[Numpy-discussion] named ndarray axes

Wed Jul 13 23:26:21 EDT 2011

On Wed, Jul 13, 2011 at 7:15 PM, Craig Yoshioka <craigyk at me.com> wrote:
> Yup exactly.  To enable this sort of tracking I needed to explicitly reverse-engineer the effects of indexing on axes.  I figure overriding indexing catches most cases that modify axes, but other holes need to be plugged as well... ie: tranpose, swapaxes.  This probably means most C functions that change array axes (np.mean(axis=), etc.) need to be covered as well.... that sucks.
>
> BTW, it sounds like you're trying to track very similar data.  I am trying to load structural biology data formats, and I try to preserve as much of the metadata as possible, ie: I am encoding unit cell length/angle information as vectors, etc.
>
> Here is my implementation:
>
>    def __getitem__(self,idxs):
>        idxs,trans,keep = idx_axes(self,idxs)

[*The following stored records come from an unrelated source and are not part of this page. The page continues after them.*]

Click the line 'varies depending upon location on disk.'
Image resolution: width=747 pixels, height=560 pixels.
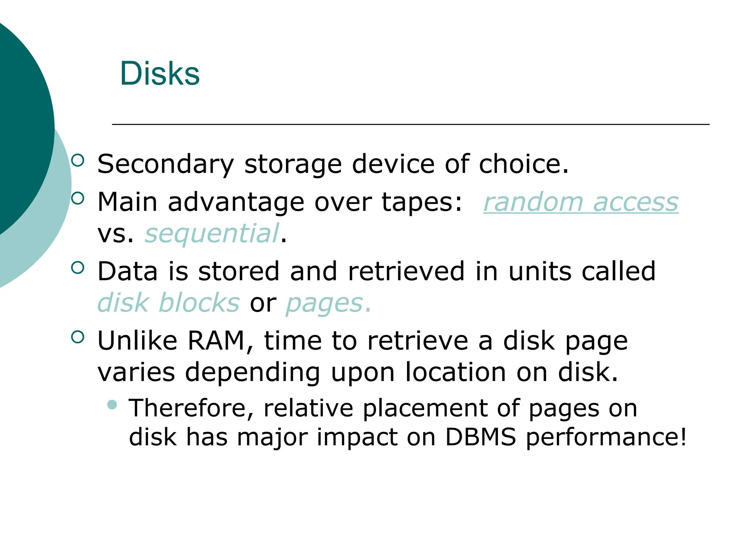pyautogui.click(x=358, y=372)
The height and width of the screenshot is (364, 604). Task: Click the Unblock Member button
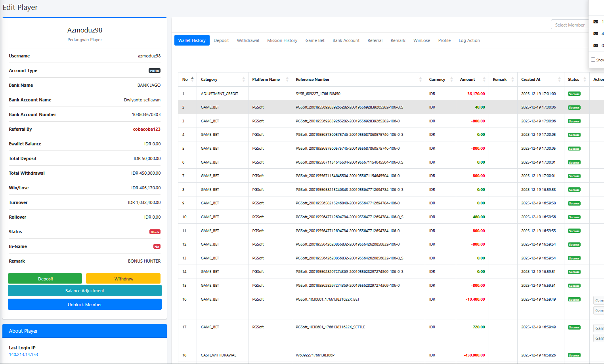pyautogui.click(x=85, y=305)
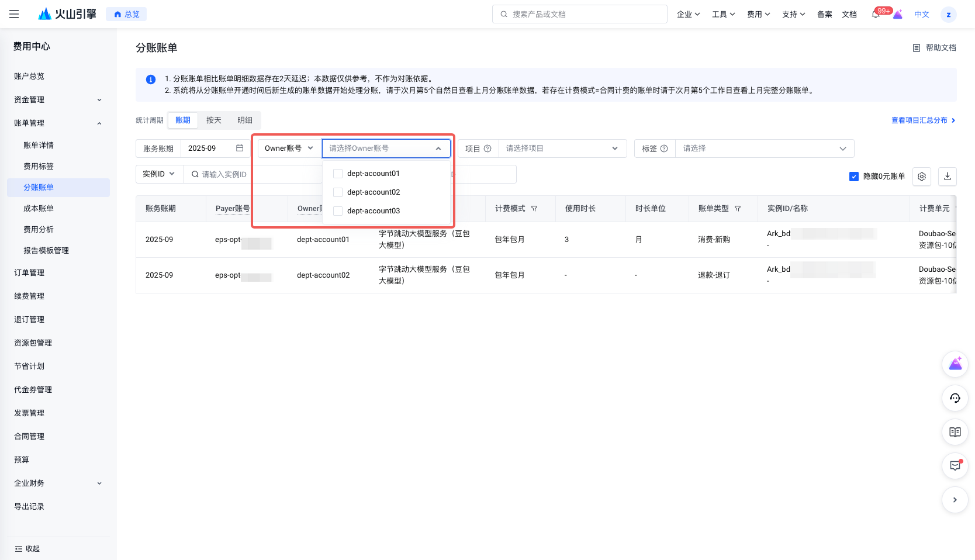The height and width of the screenshot is (560, 975).
Task: Click the 计费模式 column filter icon
Action: pos(534,209)
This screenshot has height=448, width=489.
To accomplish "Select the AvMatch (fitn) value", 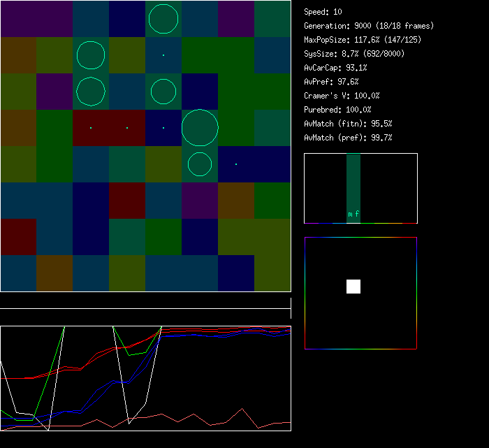I will click(348, 124).
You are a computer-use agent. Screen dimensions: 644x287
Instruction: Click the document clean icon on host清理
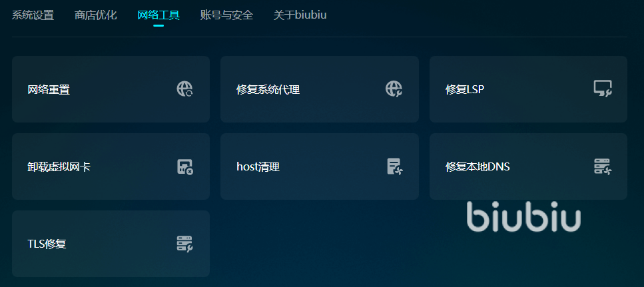pyautogui.click(x=395, y=166)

>        array = self.view(np.ndarray).transpose(trans)
>        array = array[idxs]
>        if isinstance(array,ndarray):
>            array = array.view(self.__class__)

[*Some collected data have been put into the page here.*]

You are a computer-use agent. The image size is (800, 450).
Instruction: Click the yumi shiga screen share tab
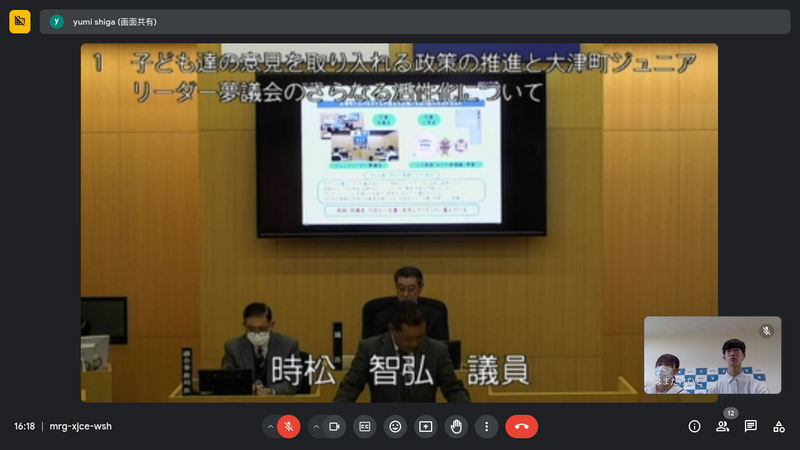[x=108, y=21]
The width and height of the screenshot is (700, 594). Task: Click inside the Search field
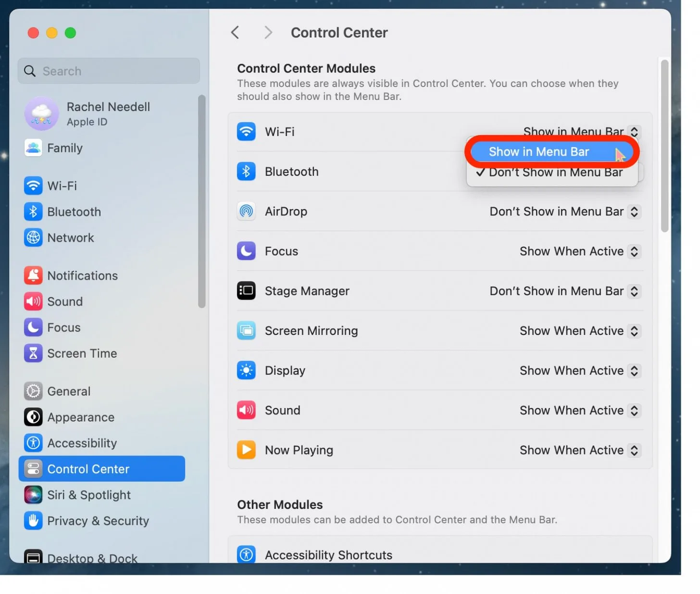click(x=108, y=71)
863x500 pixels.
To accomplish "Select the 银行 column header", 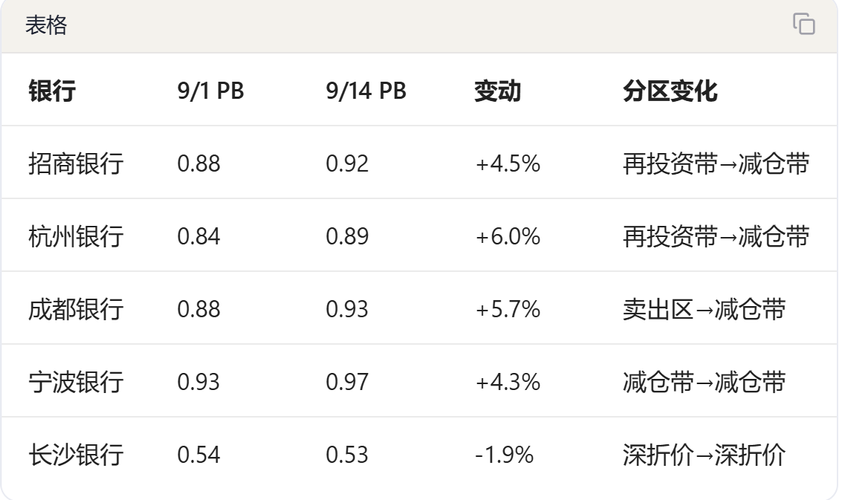I will point(52,91).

>            array.axes = self.axes.transpose(keep)
>        return array
>
>
> def idx_axes(array,idxs):
>
>    # explicitly expand ellipsis
>    expanded_idxs = idx_expanded(array.ndim,idxs)
>
>    # determine how the axes will be rearranged as a result of axes-based indexing
>    # and the creation of newaxes
>    remapped_axes = idx_axes_remapped(array.ndim,array.axes,expanded_idxs)
>
>    # determine numpy compatible transpose, before newaxes are created
>    transposed_axes = idx_axes_transposed(remapped_axes)
>
>    # determine numpy compatible indexes with axes-based indexing removed
>    filtered_idxs = idx_filtered(expanded_idxs)
>
>    # determine which axes will be kept after numpy indexing
>    kept_axes = idx_axes_kept(remapped_axes,filtered_idxs)
>
>    return filtered_idxs,transposed_axes,kept_axes
>
>
> def idx_expanded(ndim,idxs):
>    '''
>    explicitly expands ellipsis taking into account newaxes
>    '''
>
>    if not isinstance(idxs,tuple):
>        return idx_expanded(ndim,(idxs,))
>
>    # how many dimensions we will end up having
>    ndim = ndim + idxs.count(newaxis)
>
>    filler = slice(None)
>
>    def skip_ellipsis(idxs):
>        return tuple([filler if isinstance(x,type(Ellipsis)) else x for x in idxs])
>
>    def fill_ellipsis(ndim,l,r):
>        return (filler,)*(ndim-len(l)-len(r))
>
>    # expand first ellipsis, treat all other ellipsis as slices
>    if Ellipsis in idxs:
>        idx = idxs.index(Ellipsis)
>        llist = idxs[:idx]
>        rlist = skip_ellipsis(idxs[idx+1:])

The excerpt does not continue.